__Work required__: Every line of the listing must be repeated in the answer without alteration.

+ + +

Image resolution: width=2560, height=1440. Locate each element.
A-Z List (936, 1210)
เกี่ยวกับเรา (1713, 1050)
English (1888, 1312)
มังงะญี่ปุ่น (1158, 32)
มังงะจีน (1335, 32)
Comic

+ + +

__Task solution__:
Image resolution: width=2560, height=1440. Locate each element.
A-Z List (936, 1210)
เกี่ยวกับเรา (1713, 1050)
English (1888, 1312)
มังงะญี่ปุ่น (1158, 32)
มังงะจีน (1335, 32)
Comic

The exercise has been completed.